# Written request
Rewrite the listing below with every "How do I perform" swapped for "How can I carry out", leaving everything else unchanged.

# Extracted records
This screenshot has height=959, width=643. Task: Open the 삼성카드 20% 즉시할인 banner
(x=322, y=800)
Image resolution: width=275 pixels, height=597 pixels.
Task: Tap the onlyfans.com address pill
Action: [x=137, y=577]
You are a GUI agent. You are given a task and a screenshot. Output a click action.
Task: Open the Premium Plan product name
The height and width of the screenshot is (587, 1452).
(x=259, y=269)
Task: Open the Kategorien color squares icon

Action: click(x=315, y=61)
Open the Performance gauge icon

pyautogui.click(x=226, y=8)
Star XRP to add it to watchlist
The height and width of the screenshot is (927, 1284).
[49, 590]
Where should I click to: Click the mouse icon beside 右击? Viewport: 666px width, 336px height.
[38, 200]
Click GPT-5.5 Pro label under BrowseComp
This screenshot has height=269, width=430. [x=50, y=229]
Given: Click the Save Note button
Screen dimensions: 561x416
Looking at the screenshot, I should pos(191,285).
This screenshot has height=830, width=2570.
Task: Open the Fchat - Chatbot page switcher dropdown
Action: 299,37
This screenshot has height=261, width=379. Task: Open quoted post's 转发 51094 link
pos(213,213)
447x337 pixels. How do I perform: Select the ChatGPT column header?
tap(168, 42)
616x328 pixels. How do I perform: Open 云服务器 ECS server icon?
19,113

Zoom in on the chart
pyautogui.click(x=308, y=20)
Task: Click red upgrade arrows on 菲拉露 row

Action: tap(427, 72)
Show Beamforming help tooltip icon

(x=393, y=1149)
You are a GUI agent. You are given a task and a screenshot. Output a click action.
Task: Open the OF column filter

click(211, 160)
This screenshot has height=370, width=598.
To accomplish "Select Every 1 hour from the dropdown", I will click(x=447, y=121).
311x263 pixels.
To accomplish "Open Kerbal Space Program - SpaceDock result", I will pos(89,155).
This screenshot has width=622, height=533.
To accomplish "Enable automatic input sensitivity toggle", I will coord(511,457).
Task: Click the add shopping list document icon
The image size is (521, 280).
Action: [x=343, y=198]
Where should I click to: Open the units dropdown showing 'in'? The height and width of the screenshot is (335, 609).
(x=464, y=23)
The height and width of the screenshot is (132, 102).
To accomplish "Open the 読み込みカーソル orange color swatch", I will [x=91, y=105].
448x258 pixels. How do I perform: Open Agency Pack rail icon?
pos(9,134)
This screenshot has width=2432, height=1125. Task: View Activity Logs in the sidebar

# Answer for this exercise
This screenshot has height=959, width=643. Task: Open the 삼성카드 20% 즉시할인 banner
(x=322, y=800)
Image resolution: width=275 pixels, height=597 pixels.
Task: Tap the onlyfans.com address pill
Action: [x=137, y=577]
You are a GUI agent. You are given a task and a screenshot. Output a click action.
Task: Open the Premium Plan product name
The height and width of the screenshot is (587, 1452).
(x=259, y=269)
Task: Open the Kategorien color squares icon

Action: click(x=315, y=61)
Open the Performance gauge icon

pyautogui.click(x=226, y=8)
Star XRP to add it to watchlist
The height and width of the screenshot is (927, 1284).
[49, 590]
Where should I click to: Click the mouse icon beside 右击? Viewport: 666px width, 336px height.
[38, 200]
Click GPT-5.5 Pro label under BrowseComp
This screenshot has height=269, width=430. [x=50, y=229]
Given: Click the Save Note button
Screen dimensions: 561x416
Looking at the screenshot, I should pos(191,285).
This screenshot has height=830, width=2570.
Task: Open the Fchat - Chatbot page switcher dropdown
Action: 299,37
This screenshot has height=261, width=379. Task: Open quoted post's 转发 51094 link
pos(213,213)
447x337 pixels. How can I carry out: Select the ChatGPT column header?
tap(168, 42)
616x328 pixels. How can I carry out: Open 云服务器 ECS server icon?
19,113

Zoom in on the chart
pyautogui.click(x=308, y=20)
Task: Click red upgrade arrows on 菲拉露 row

Action: tap(427, 72)
Show Beamforming help tooltip icon

(x=393, y=1149)
You are a GUI agent. You are given a task and a screenshot. Output a click action.
Task: Open the OF column filter

click(211, 160)
This screenshot has height=370, width=598.
To accomplish "Select Every 1 hour from the dropdown", I will click(x=447, y=121).
311x263 pixels.
To accomplish "Open Kerbal Space Program - SpaceDock result", I will pos(89,155).
This screenshot has width=622, height=533.
To accomplish "Enable automatic input sensitivity toggle", I will coord(511,457).
Task: Click the add shopping list document icon
The image size is (521, 280).
Action: [x=343, y=198]
Where should I click to: Open the units dropdown showing 'in'? The height and width of the screenshot is (335, 609).
(x=464, y=23)
The height and width of the screenshot is (132, 102).
To accomplish "Open the 読み込みカーソル orange color swatch", I will [x=91, y=105].
448x258 pixels. How can I carry out: Open Agency Pack rail icon?
pos(9,134)
This screenshot has width=2432, height=1125. Task: View Activity Logs in the sidebar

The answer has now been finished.